Synergistic metabolism intervention and immune activation for antitumor therapy by biomineralized lactate oxidase

Depleting tumoral lactate is a promising strategy to enhance the immune response and thereby suppressing tumorigenesis. However, the use of lactate oxidase (LOx), the most straightforward lactate-eliminating agent, faces several issues including low stability, no targeting capacity. To solve these problems, a "carrier-free" nanodrug LOx@manganese sulfide (LOx@MnS) was facilely prepared via biomineralization. This way, all the constituents integrated in the nanodrug, including LOx, Mn2+, and hydrogen sulfide (H2S), could be readily delivered into tumor cells and exert their effects.

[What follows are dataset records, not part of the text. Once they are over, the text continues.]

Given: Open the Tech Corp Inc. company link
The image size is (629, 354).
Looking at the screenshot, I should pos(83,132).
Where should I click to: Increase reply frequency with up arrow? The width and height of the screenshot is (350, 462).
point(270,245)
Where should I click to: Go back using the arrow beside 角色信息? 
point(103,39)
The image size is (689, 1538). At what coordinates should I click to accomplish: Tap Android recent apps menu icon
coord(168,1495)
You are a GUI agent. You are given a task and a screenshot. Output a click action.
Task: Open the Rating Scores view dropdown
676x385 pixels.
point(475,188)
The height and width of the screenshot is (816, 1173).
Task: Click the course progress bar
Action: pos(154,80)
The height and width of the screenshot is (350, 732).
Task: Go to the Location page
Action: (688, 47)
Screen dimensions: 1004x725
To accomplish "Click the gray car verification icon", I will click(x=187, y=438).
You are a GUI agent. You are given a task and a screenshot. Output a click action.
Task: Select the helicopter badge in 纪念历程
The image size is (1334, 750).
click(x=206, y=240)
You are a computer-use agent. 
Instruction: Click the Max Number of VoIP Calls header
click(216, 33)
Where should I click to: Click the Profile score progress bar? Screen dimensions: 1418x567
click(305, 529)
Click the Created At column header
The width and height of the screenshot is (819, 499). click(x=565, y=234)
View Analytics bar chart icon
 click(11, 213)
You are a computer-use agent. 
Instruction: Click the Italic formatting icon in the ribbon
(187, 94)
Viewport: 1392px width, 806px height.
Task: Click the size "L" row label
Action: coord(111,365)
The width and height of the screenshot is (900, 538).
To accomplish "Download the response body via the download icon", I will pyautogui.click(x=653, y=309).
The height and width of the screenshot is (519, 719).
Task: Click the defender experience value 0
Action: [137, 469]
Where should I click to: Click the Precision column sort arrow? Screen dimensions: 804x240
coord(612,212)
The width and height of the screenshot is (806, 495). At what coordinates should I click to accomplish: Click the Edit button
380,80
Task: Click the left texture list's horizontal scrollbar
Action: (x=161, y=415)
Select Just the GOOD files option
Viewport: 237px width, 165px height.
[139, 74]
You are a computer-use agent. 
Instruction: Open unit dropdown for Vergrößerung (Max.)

LOx combined with Mn2+ to convert lactate to cytotoxic reactive oxygen species (ROS) through the cascade reaction, meanwhile the crosstalk between H2S and ROS induced metabolism suppression to further augment the therapeutic efficacy. Consequently, the multi-mode modalities evoked by LOx@MnS led to effective induction of immunogenic cell death (ICD) and reversing high-lactate, immunosuppressive microenvironment, suggesting the great potential for anti-tumor immunotherapy. We believe this strategy opens a new avenue to construct functional materials from frangible biomolecules and expand their applications.